Writing in Nature, they said there was no evidence to suggest HIV came from these animals.
Controversial theory
The vaccine theory was first mooted in the early 1990s. It hit the headlines again in 1999 after a book set out the case for.
It claimed that in the late 1950s, 400 chimpanzees were captured, killed and used to make one of the first oral polio vaccines in the world.
"HIV-1 did not originate from polio vaccines" - Dr Michael Worobey, University of Arizona
It suggested scientists used cells from the kidneys of chimpanzees with the SIV virus to develop the vaccine.

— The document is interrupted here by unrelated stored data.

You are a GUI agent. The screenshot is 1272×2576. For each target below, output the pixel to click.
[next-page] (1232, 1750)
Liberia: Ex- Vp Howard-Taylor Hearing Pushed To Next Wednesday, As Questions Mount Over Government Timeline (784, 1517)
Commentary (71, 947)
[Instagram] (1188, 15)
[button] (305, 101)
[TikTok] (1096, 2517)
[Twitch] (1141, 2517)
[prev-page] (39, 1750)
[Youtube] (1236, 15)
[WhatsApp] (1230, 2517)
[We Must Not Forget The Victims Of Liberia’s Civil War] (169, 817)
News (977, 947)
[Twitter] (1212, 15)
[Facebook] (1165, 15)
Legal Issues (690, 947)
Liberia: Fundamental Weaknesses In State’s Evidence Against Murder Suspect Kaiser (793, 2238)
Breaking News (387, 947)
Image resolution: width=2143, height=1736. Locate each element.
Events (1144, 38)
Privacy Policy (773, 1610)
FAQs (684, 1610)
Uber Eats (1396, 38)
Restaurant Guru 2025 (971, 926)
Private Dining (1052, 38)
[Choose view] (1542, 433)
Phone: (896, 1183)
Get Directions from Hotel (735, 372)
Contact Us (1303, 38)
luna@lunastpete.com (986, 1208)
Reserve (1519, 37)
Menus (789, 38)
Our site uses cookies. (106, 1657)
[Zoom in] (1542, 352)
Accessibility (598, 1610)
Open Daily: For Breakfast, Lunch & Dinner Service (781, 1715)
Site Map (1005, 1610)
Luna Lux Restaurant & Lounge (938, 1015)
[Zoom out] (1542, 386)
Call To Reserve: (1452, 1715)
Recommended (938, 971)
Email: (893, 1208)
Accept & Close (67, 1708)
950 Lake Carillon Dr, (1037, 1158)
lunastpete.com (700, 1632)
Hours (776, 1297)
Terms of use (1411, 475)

Some chimpanzees host the SIV virus which is regarded as being similar to HIV.
The polio vaccine was given to at least one million people in what is now the Democratic Republic of Congo (DRC), Rwanda and Burundi.
The site of the 28 vaccination projects correlate closely with the earliest cases of HIV infection.
Dr Michael Worobey from the University of Arizona led a team of international experts to the DRC to find out if there was any evidence to support the theory.
Their tests showed that SIV is endemic in wild chimpanzees in the country. However, they also found that the virus is very different to all strains of HIV-1, which has infected humans.
The researchers said their findings were "clear-cut" and should lay the vaccine theory to rest.
"HIV-1 did not originate from polio vaccines that were tested in that area in the 1950s," said Dr Worobey.
He said further research is needed to find out how HIV jumped to humans.
"We know HIV-1 comes from chimpanzees but we know little beyond this," he said.
Bush meat link
Paul Sharp, professor of genetics at the University of Nottingham and one of those involved in this latest study, said the findings refuted the vaccine theory.
He said there was now clear evidence to show that while HIV did jump from chimpanzees to humans, it happened well before the 1950s vaccine work.
"We and others have estimated that it happened in the 1930s," he told BBC News Online.
"As to how it happened, we think it may have been as a result of bush meat hunting.
"People may have been butchering chimp carcasses and spilling blood all over the place, which is how they became infected."